(Dataset records)
==============================
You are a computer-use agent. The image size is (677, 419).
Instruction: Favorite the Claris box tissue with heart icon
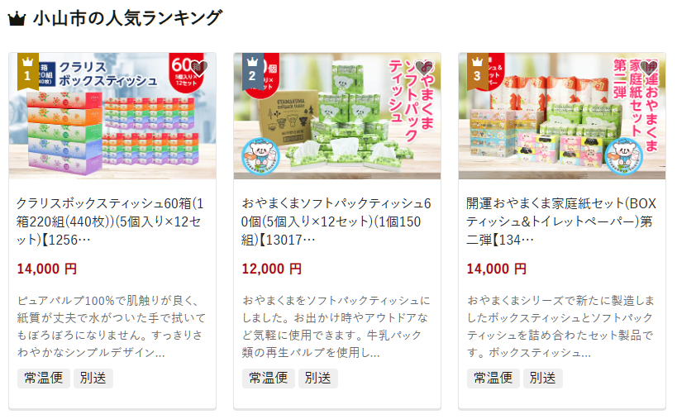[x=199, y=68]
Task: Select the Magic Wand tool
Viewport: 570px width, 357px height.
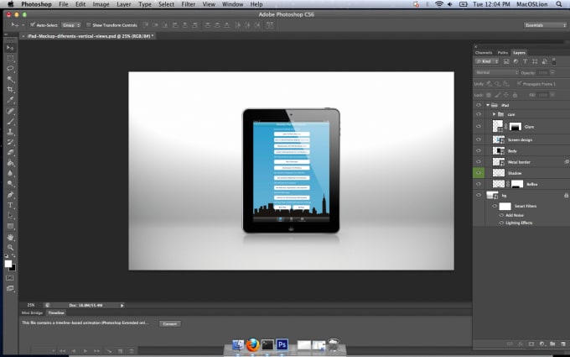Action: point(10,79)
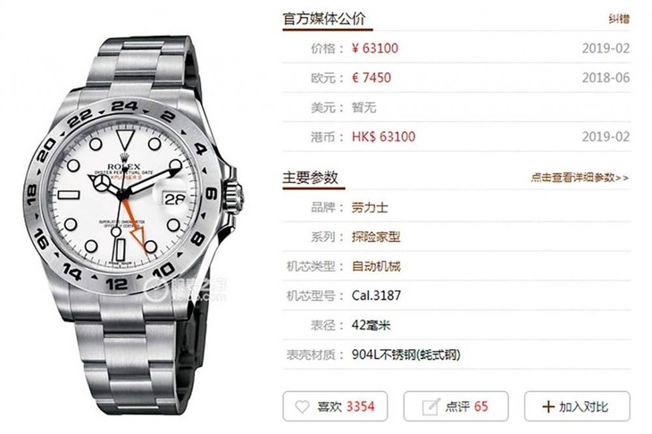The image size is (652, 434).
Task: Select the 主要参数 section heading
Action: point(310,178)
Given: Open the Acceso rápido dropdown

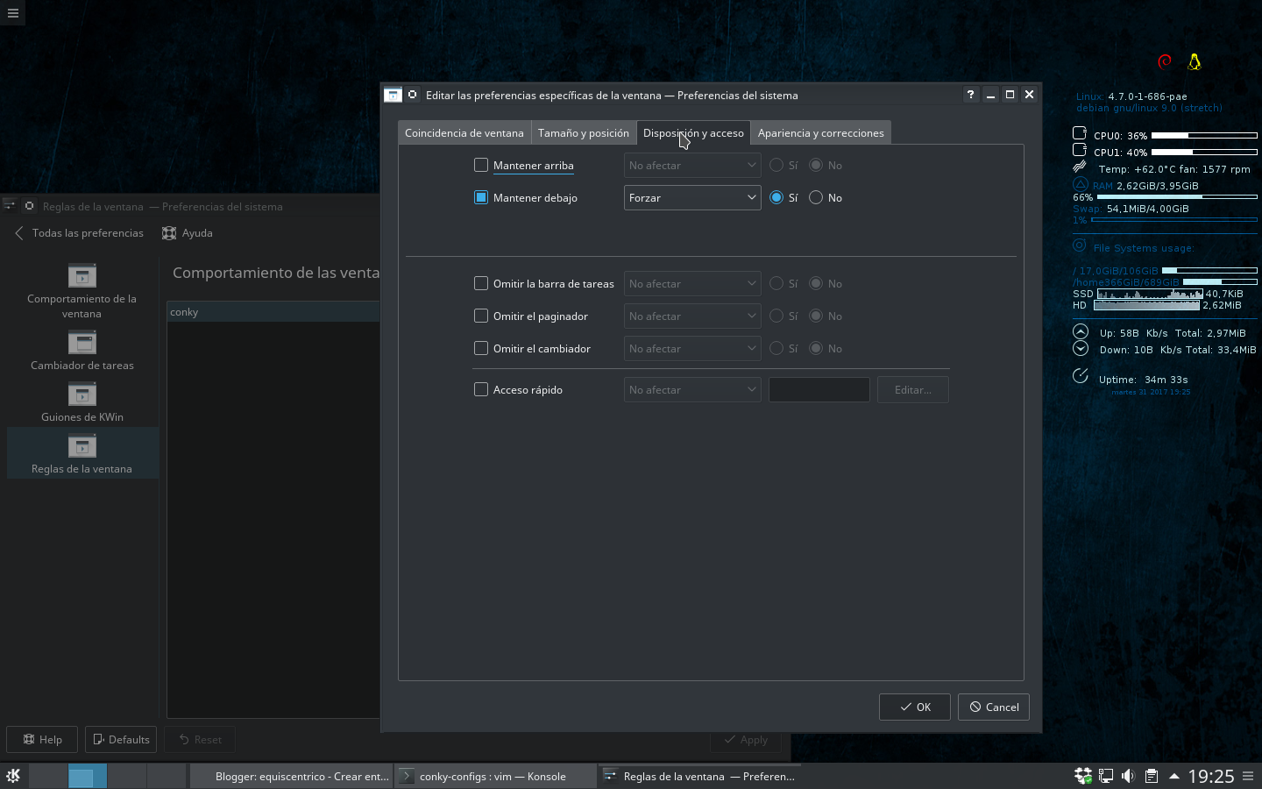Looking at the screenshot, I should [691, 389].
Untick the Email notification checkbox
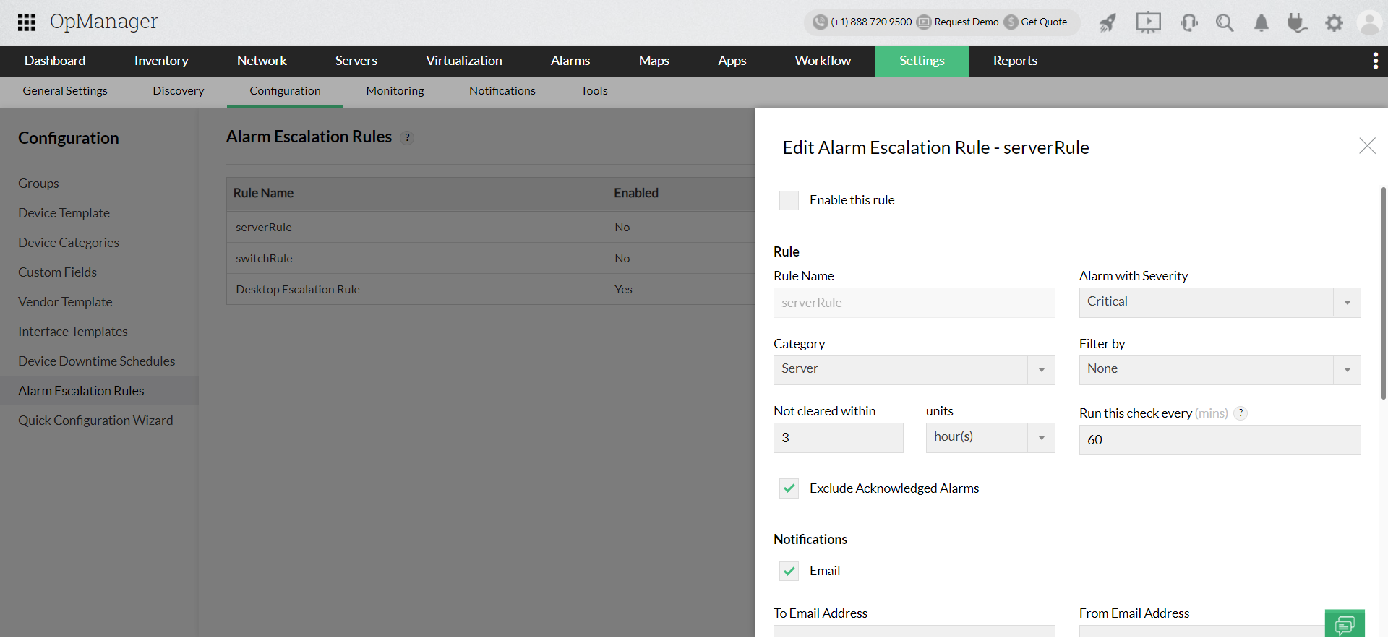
==============================
Write out again, exactly, each line from the one containing "Given: Open the Acceso rápido dropdown" through the last line of the entries, and omit every picture.

OUTPUT FOR THIS EXERCISE -
Given: Open the Acceso rápido dropdown

Looking at the screenshot, I should [691, 389].
Untick the Email notification checkbox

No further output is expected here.